> _PASSAGE TO READ_
Female Welders Fight Misconceptions

More Women Entering Male-Dominated Field as Demand for Welders Continues To Grow

ST. AUGUSTINE, Fla. (AP) — Diana Matykunas and Jennifer Nardone made a decision not many other women make in this day and age. They got into welding.

Welding is the joining together of materials by causing surfaces to reach their melting points and uniting them by hammering, compressing or otherwise. It’s a discipline marked by high heat, heavy metal and the potential for danger.

It is also misconceived. “You’ve gotta get the (idea) out of your mind that there is a man’s world or a woman’s world,” said Matykunas, 46. “This is anybody’s world and women can actually dominate if they get beyond that initial hesitation.”

After her kids graduated from Bartram Trail High School, Matykunas told her husband she was done being a stay-at-home mom. She enrolled in the welding program at First Coast Technical College in February.

Don Modesitt, welding instructor at FCTC, said women working in what are thought to be traditionally male-dominated trades is nothing uncommon.

“Think back to World War II and the building of ships and everything for the war effort,” he said. “That was pretty much all women doing that work.”

Nardone, 21, started in June and came to class on the first day wearing shorts and a tank top.

“I definitely didn’t know what I was getting into,” she said. “There’s so much depth in welding that people don’t know about.”

> _GIVEN INFORMATION_
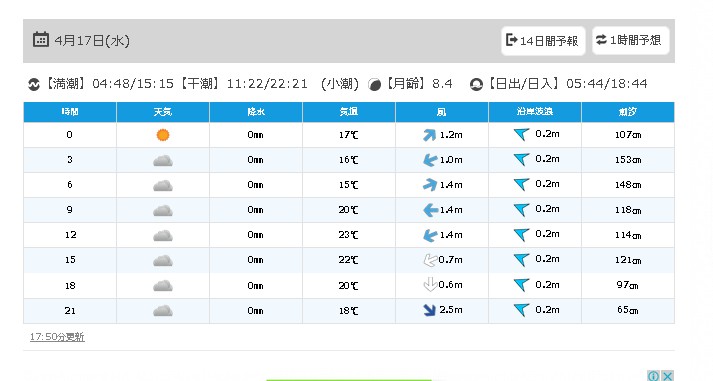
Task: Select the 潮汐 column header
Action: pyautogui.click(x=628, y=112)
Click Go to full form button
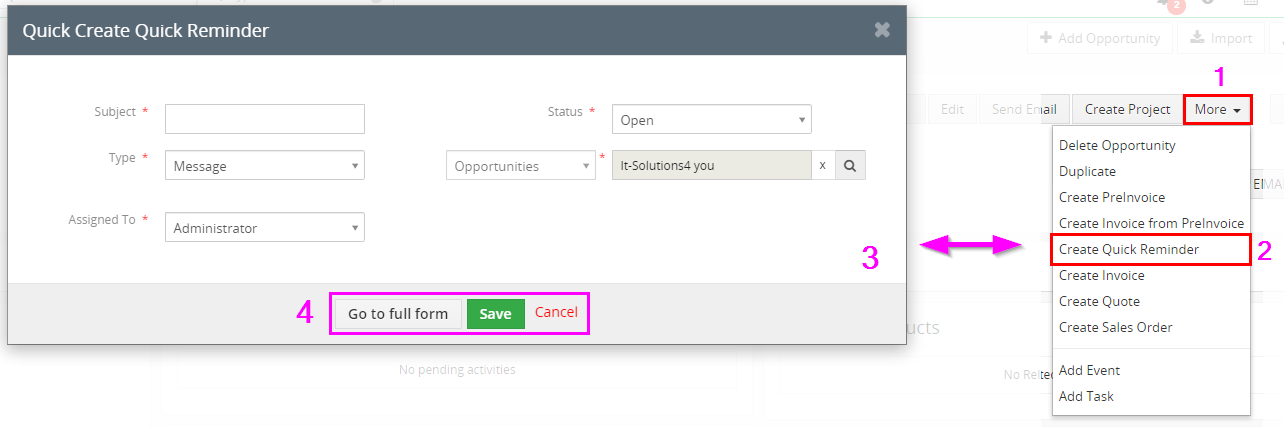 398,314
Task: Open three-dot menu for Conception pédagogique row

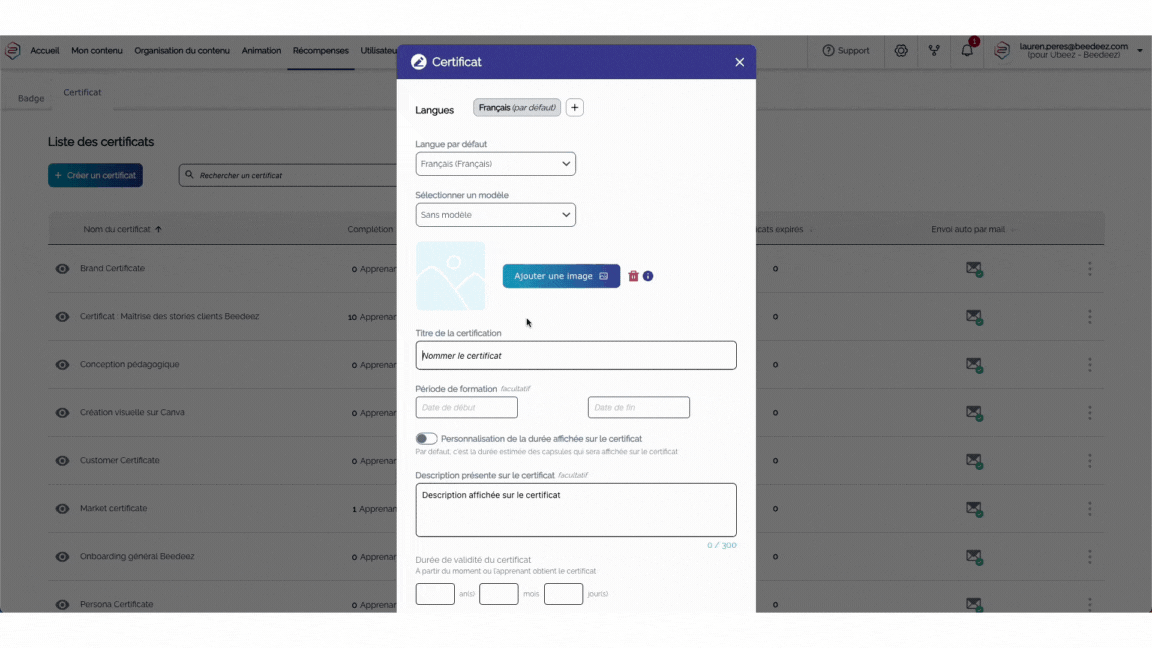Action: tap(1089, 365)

> _REQUIRED WORK_
Revise the section of the female welders article that begins at the words "Female Welders Fight" and ends after "potential for danger.", changing "high heat" to "intense heat".

> _WRITTEN ANSWER_
Female Welders Fight Misconceptions

More Women Entering Male-Dominated Field as Demand for Welders Continues To Grow

ST. AUGUSTINE, Fla. (AP) — Diana Matykunas and Jennifer Nardone made a decision not many other women make in this day and age. They got into welding.

Welding is the joining together of materials by causing surfaces to reach their melting points and uniting them by hammering, compressing or otherwise. It’s a discipline marked by intense heat, heavy metal and the potential for danger.